• _Exercise requirements_
Please print the full listing below exactly, but not the pictures in it.

--- Material to process Enclosed Below ---

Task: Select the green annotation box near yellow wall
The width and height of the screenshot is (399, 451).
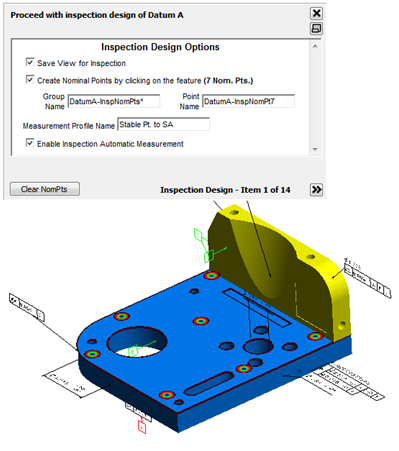Action: [x=209, y=256]
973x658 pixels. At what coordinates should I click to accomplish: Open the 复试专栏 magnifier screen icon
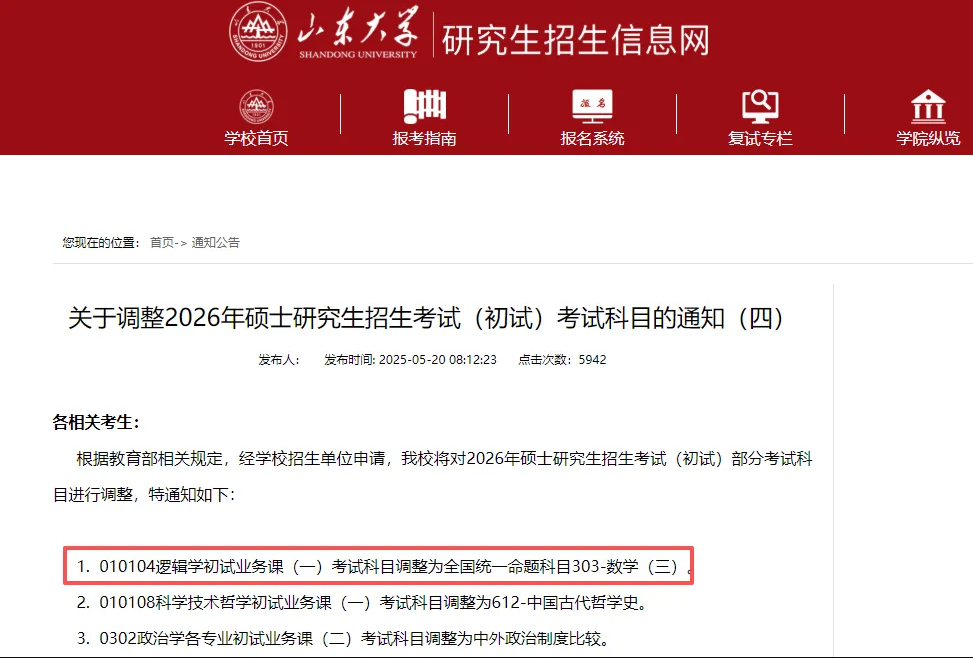pos(760,106)
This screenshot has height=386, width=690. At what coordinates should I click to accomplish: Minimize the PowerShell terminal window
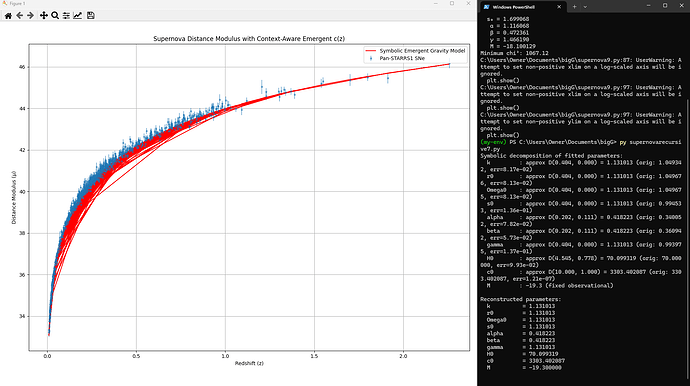click(x=648, y=6)
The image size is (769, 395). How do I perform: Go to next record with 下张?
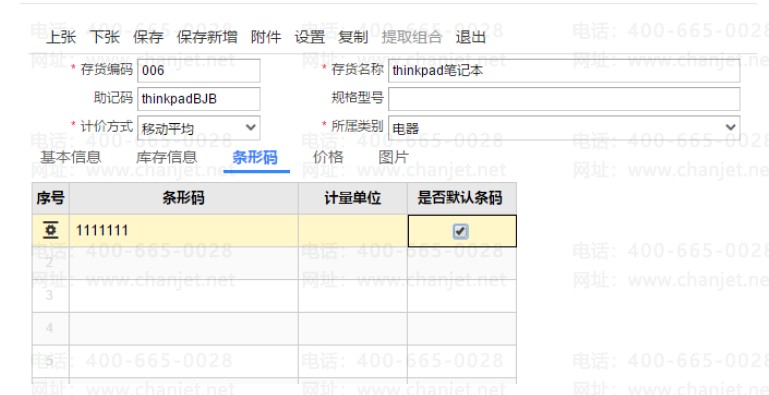pos(104,37)
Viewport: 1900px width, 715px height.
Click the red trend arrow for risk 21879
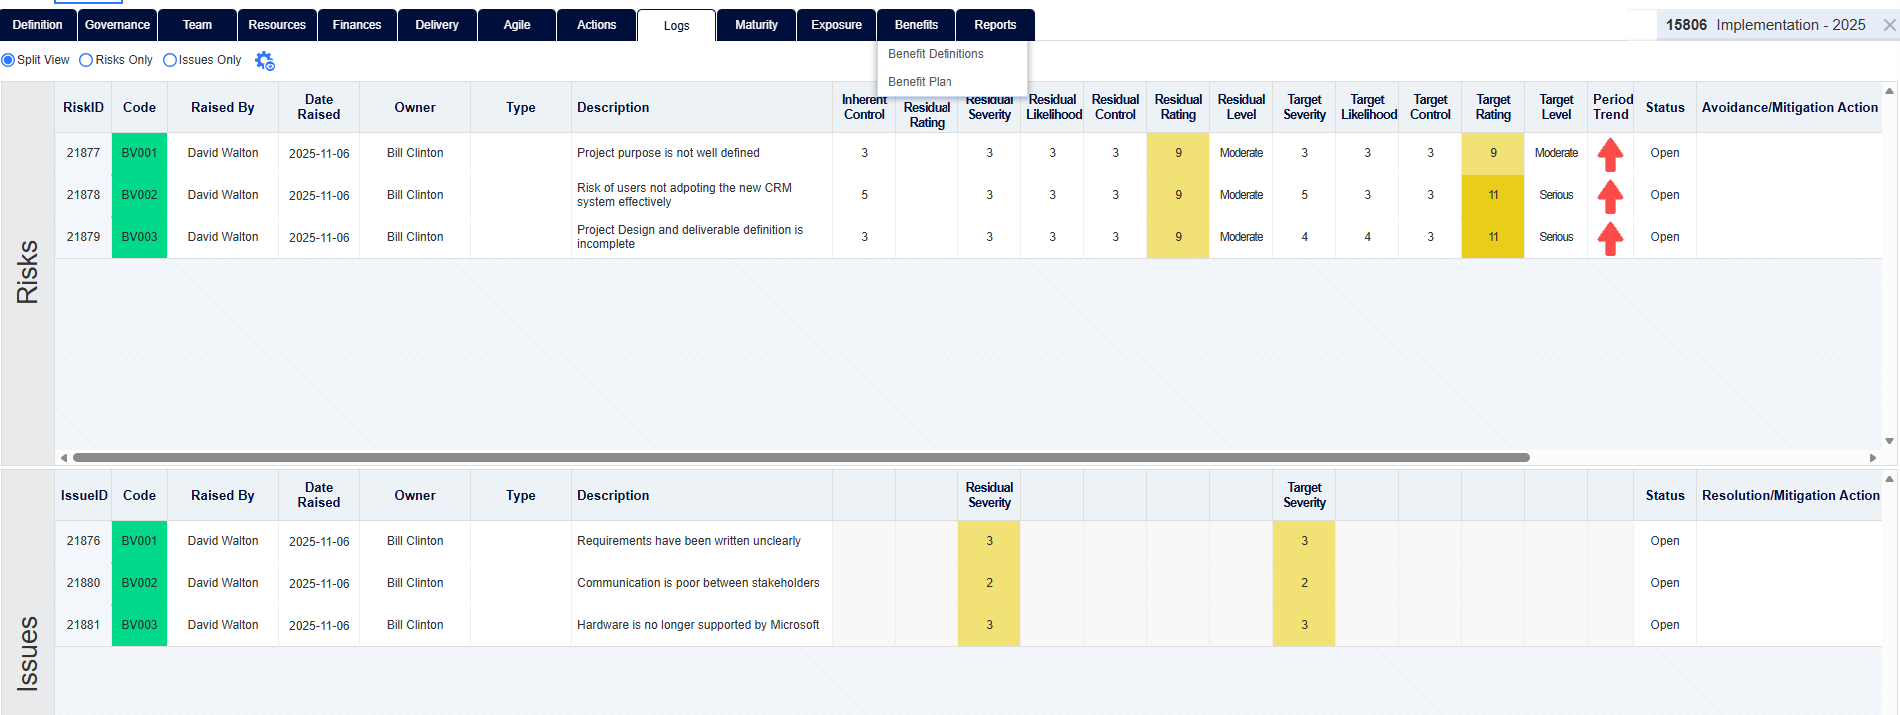point(1610,238)
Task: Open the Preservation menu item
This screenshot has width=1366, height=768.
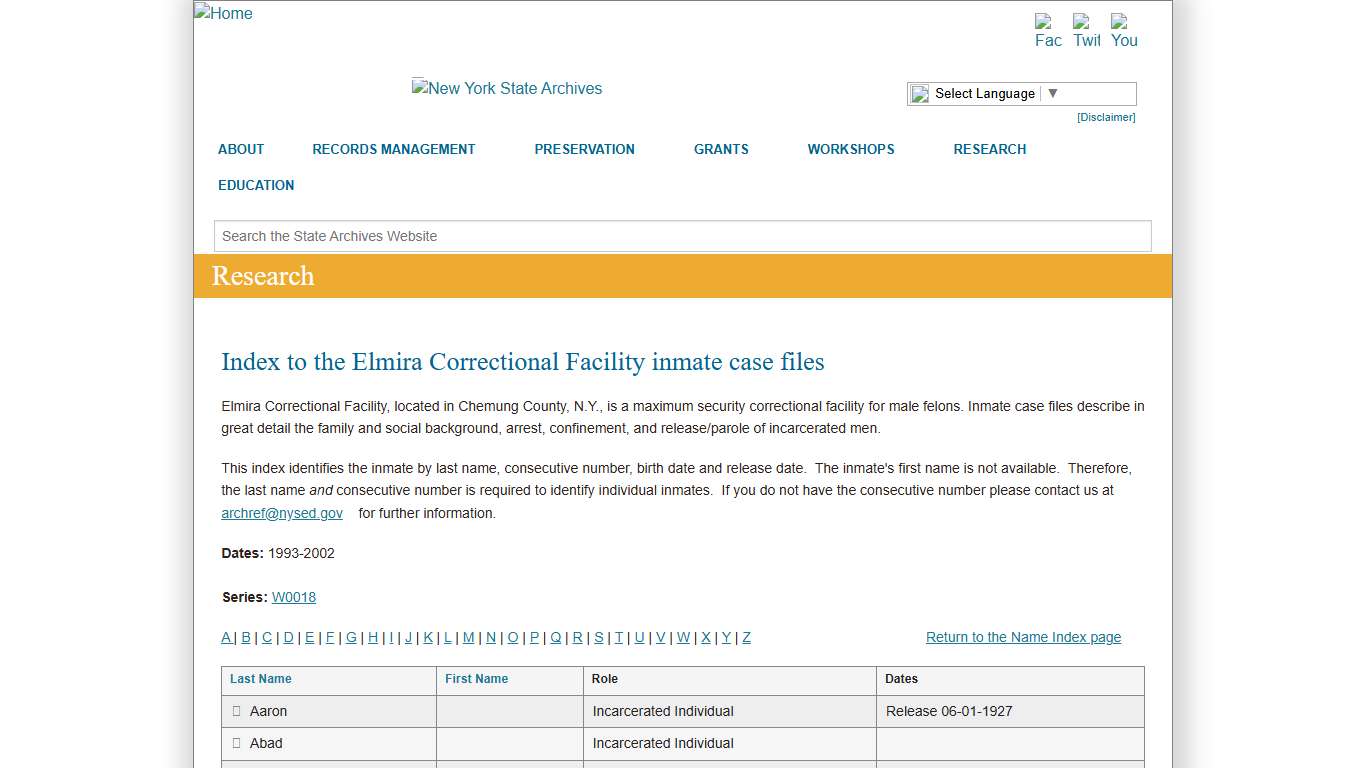Action: click(584, 149)
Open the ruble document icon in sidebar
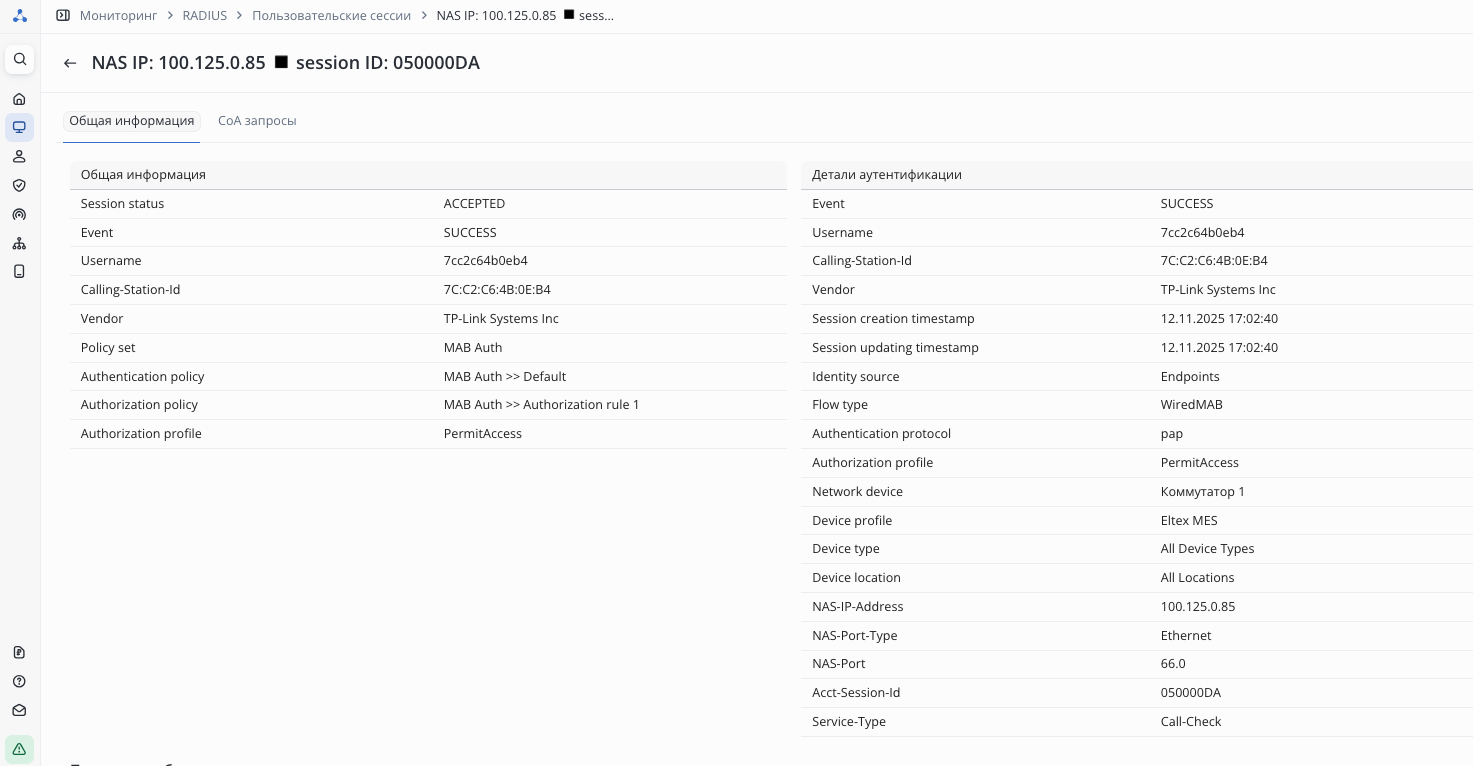This screenshot has height=766, width=1473. point(19,652)
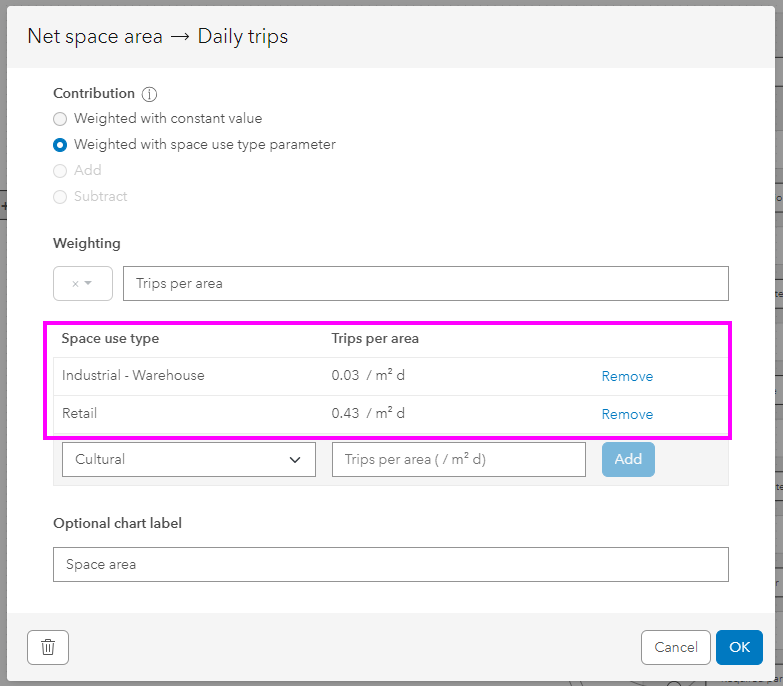Remove the Industrial - Warehouse entry
783x686 pixels.
point(627,377)
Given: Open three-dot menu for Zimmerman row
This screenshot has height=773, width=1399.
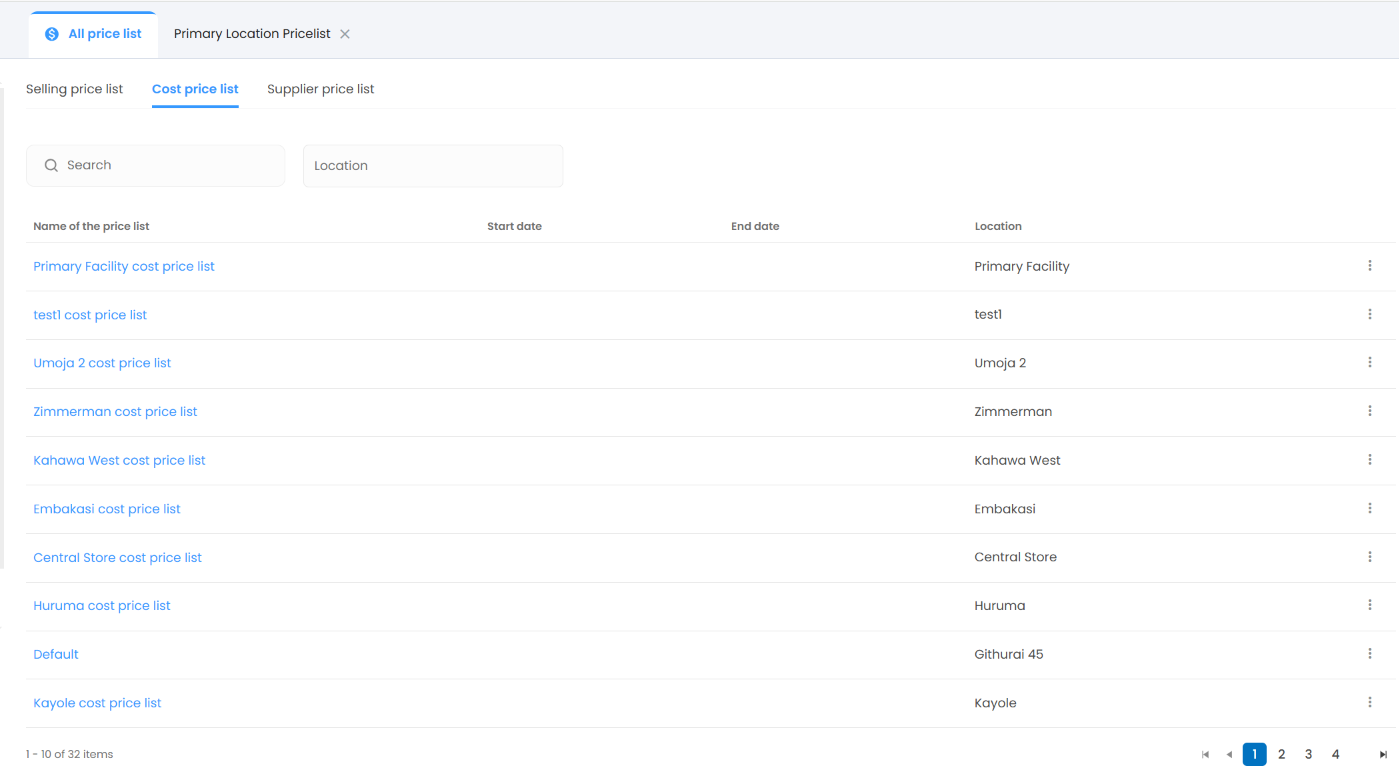Looking at the screenshot, I should [1369, 411].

--- End of Enclosed Material to process ---

• _Answer for the task_
Task: Select the green annotation box near yellow wall
The width and height of the screenshot is (399, 451).
Action: [x=209, y=256]
973x658 pixels. At what coordinates should I click to accomplish: Open the 复试专栏 magnifier screen icon
pos(760,106)
This screenshot has height=386, width=690. At what coordinates should I click to accomplish: Minimize the PowerShell terminal window
click(x=648, y=6)
The image size is (769, 395). How do I perform: Go to next record with 下张?
pos(104,37)
Viewport: 1900px width, 715px height.
Click the red trend arrow for risk 21879
point(1610,238)
Task: Open the Preservation menu item
This screenshot has width=1366, height=768.
Action: click(584, 149)
Open the ruble document icon in sidebar
This screenshot has height=766, width=1473. point(19,652)
Remove the Industrial - Warehouse entry
783x686 pixels.
point(627,377)
Given: Open three-dot menu for Zimmerman row
This screenshot has height=773, width=1399.
Looking at the screenshot, I should [1369, 411].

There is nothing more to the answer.